Pointing entries for documents and screenshots:
-.-.-
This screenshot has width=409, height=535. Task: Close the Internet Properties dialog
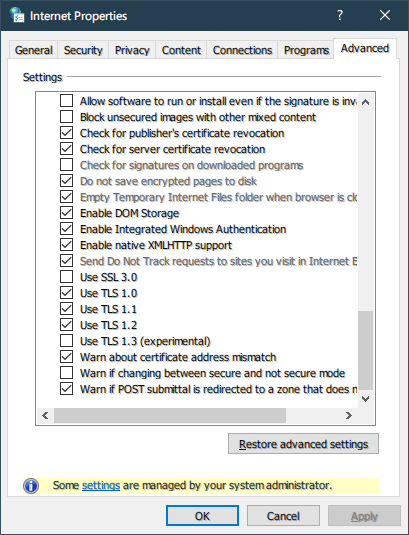point(385,15)
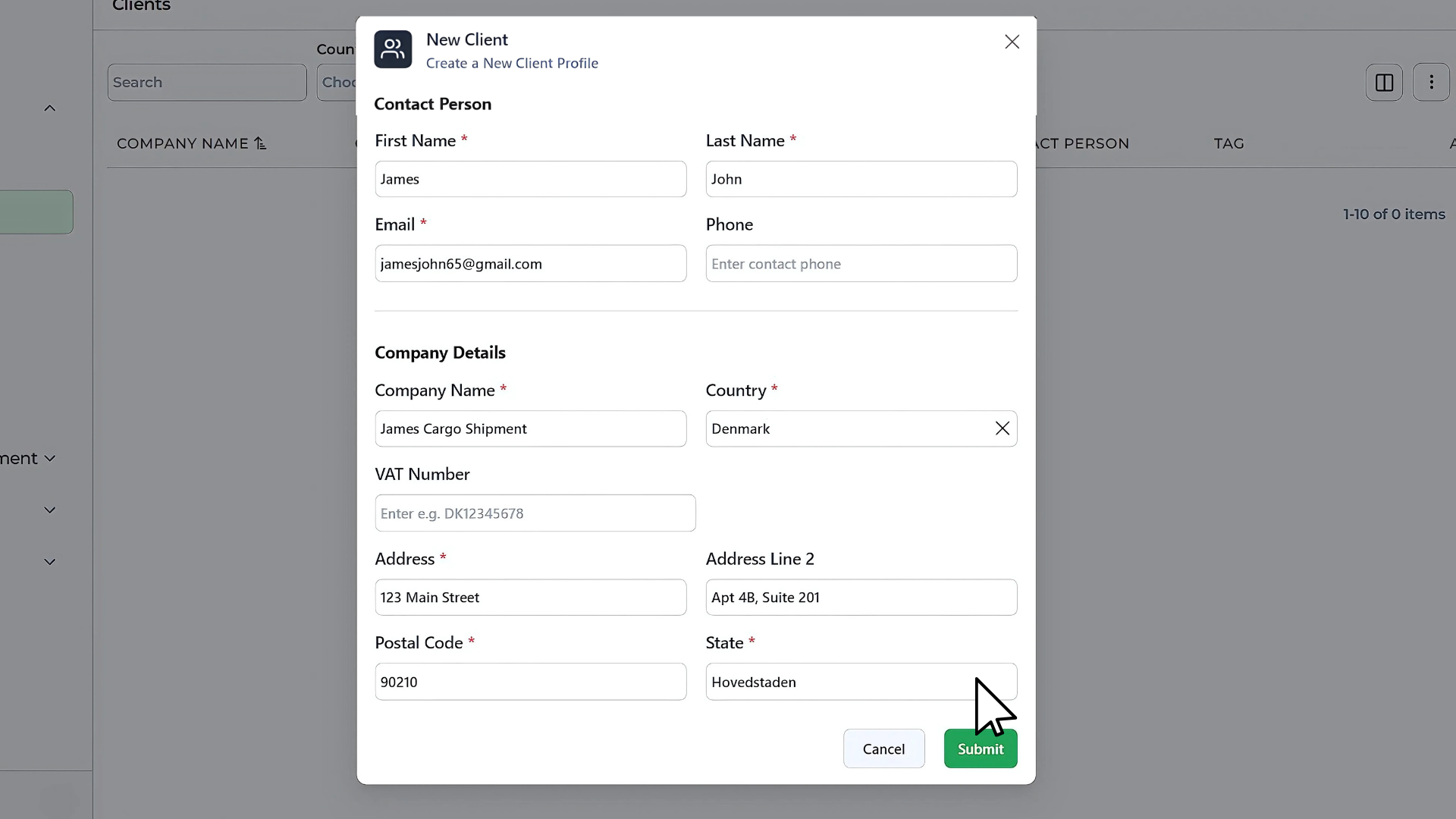Close the New Client dialog
The image size is (1456, 819).
point(1012,42)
-.-.-
### Stated exercise
Please repeat every row above word for word, leaving the pictures out of your answer.

### Exercise solution
This screenshot has width=409, height=535. Task: Close the Internet Properties dialog
point(385,15)
Close the New Client dialog
The image size is (1456, 819).
point(1012,42)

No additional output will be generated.